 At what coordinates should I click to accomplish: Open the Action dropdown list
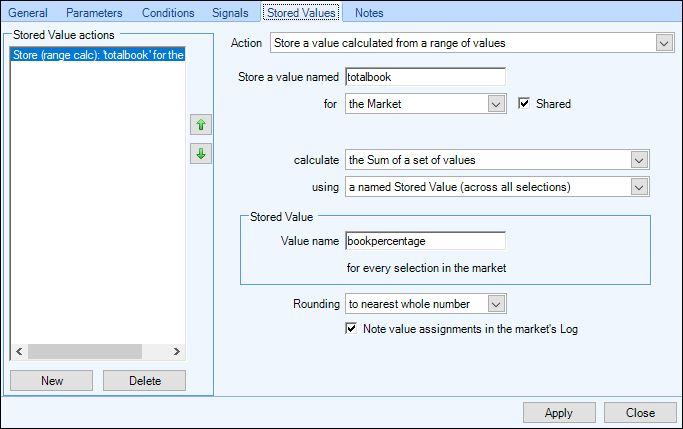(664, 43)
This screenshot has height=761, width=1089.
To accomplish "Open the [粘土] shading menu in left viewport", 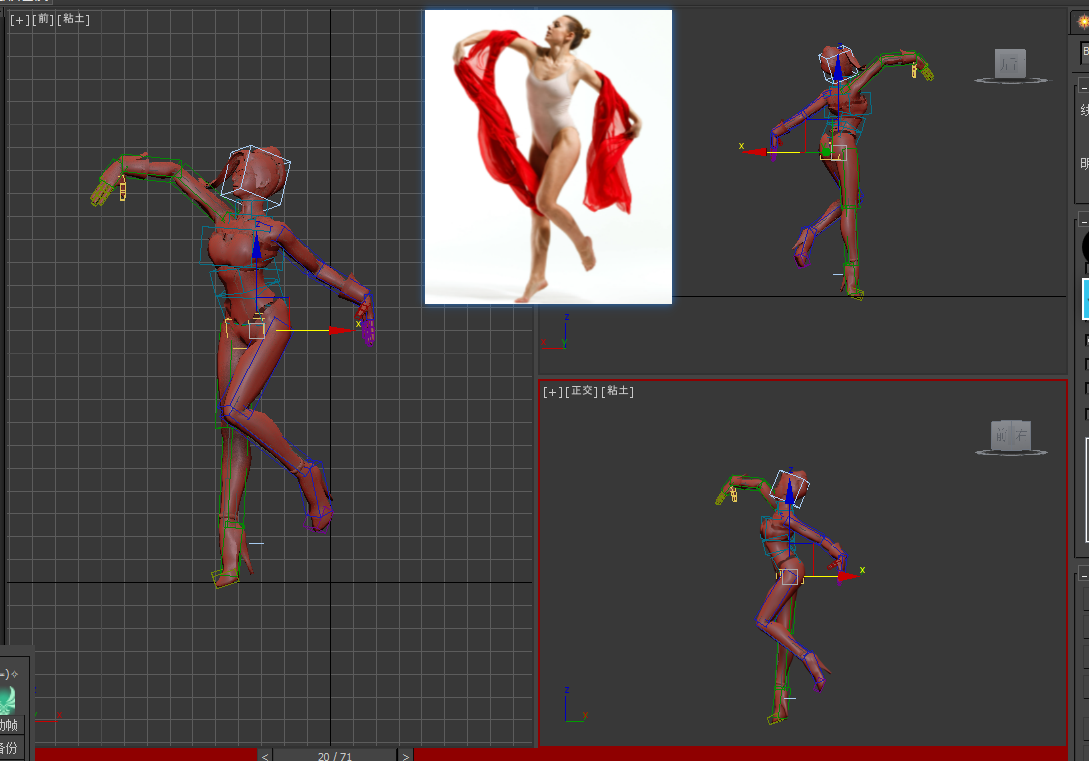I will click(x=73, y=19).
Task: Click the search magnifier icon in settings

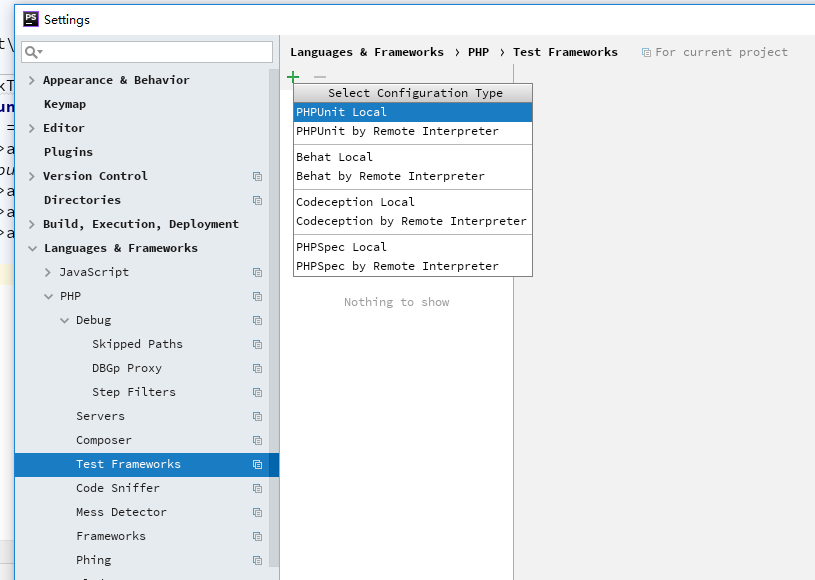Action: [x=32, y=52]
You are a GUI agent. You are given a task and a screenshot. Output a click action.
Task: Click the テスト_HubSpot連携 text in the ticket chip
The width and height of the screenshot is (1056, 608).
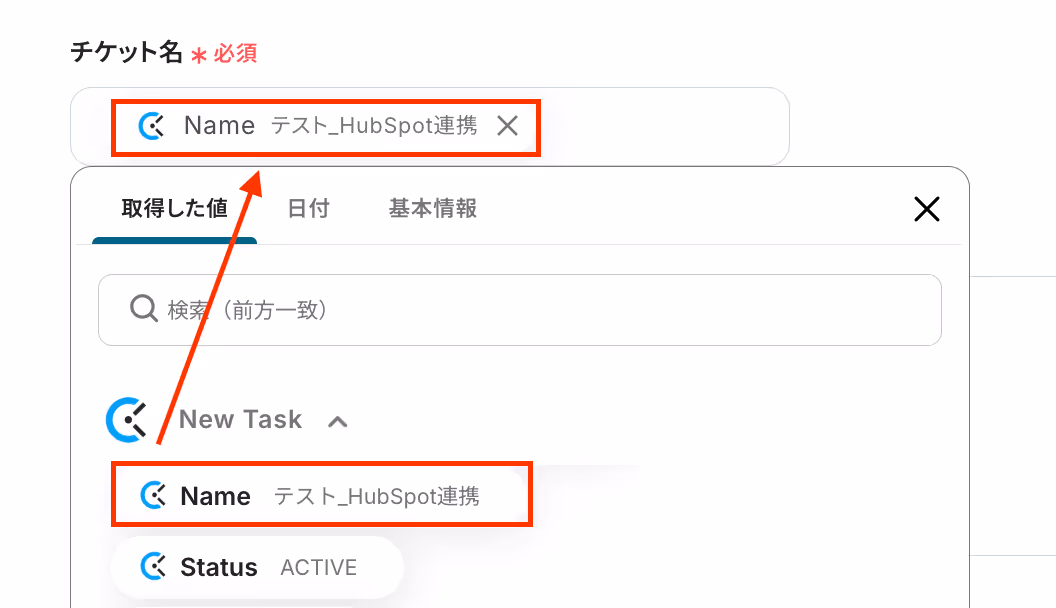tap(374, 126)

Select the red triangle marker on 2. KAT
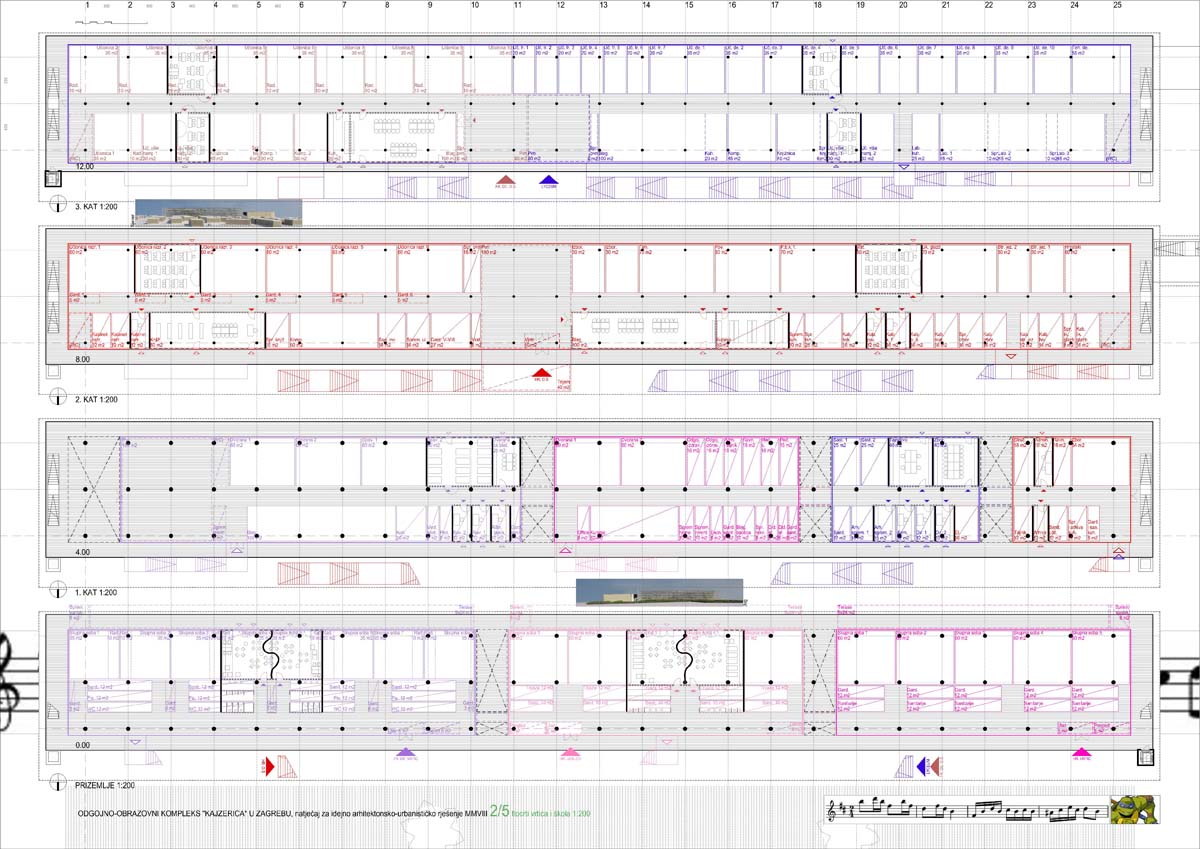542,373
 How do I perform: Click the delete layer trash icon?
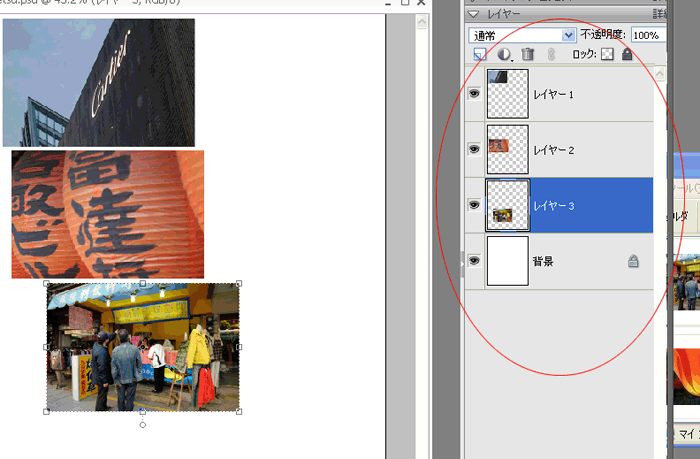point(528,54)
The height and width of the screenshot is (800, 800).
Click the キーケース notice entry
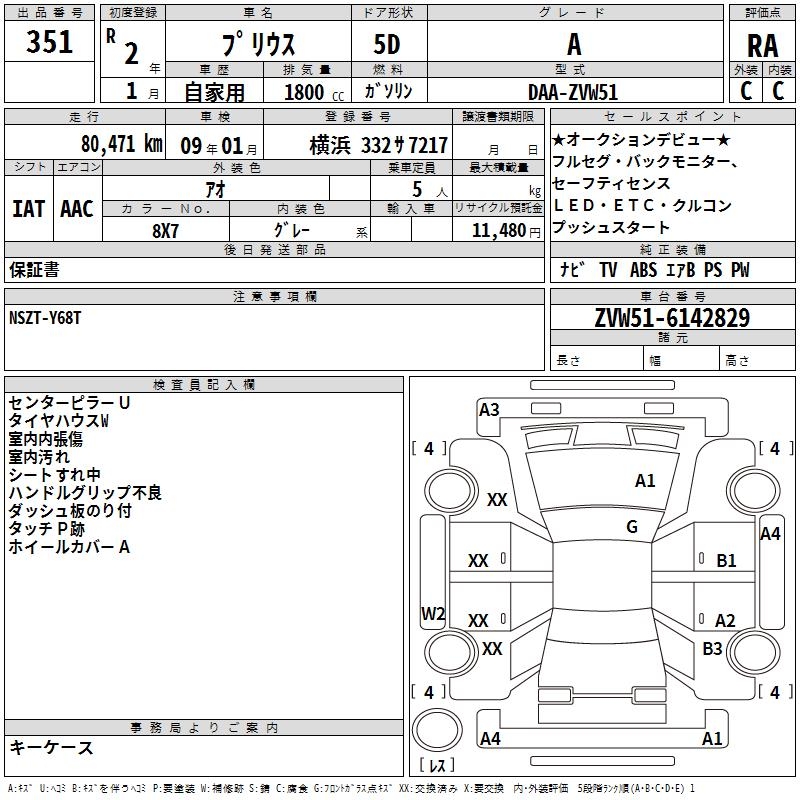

Exercise aim :: With the pictures excluded, transcribe word for word only the lines from the one containing "The width and" through the last line of the records.

Task answer ::
The width and height of the screenshot is (1056, 608).
tap(374, 126)

Select the red triangle marker on 2. KAT
542,373
 How do I perform: Click the delete layer trash icon?
point(528,54)
The height and width of the screenshot is (800, 800).
Click the キーケース notice entry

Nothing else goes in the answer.